Part of that thoughtfulness has included seeking out more secondhand items. Etsy is great, but it can also be overwhelming. “Nicer” thrift shops can be as or more expensive than buying new. On the flip side, the thought of spending extended periods of time sifting through racks (or worse, bins!) of clothing -- most of which are not my style OR my size -- does not sound like fun. 

So where does that leave us? Here are a few things that have helped me on my journey:

1. Use your resources

While I do still shop the traditional route (especially if I’m looking for something very specific), I have begun checking sites like Good on You to make smarter shopping choices. They rate most retail brands in three categories: the environment, labor practices, and animal welfare. You can decide what’s most important to you and shop accordingly.

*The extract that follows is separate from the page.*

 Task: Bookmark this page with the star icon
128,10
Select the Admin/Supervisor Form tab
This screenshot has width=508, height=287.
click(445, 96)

2. Dip your toes in the thrifting waters

As I’ve mentioned, the idea of browsing in a brick and mortar secondhand store isn’t appealing to me these days. Online shopping, on the other hand, is one of my favorite things to do. Several great secondhand options have popped up in recent years. There are Asos Marketplace, The RealReal (for luxury brands), Depop, and even eBay. My favorite is ThredUP for their robust search options.

3. Support small shops (like this one!)

For more curated options, there’s nothing better than supporting a small business (bonus points if that business is woman- or minority-led!). 

The Moorage Thrift House (previously The Thrifty Duckling) was/is my go-to place for theme park gear. Think about it. When someone buys a shirt for a trip to Walt Disney World, so often it’s worn for that visit and never again. How great to get more use out of generally expensive items! And now that the newly minted Moorage Thrift House is venturing into other areas, it has become somewhere to look for work and weekend pieces as well! 

And there are so many others out there!

Changing your shopping habits for the good of the world (its people AND the environment) doesn’t have to be hard. There are plenty of simple things you can do...even if you don’t like searching racks and bins for your size.

Oh, and that prom dress? My mom said it smelled funny and didn’t let me wear it. I tried!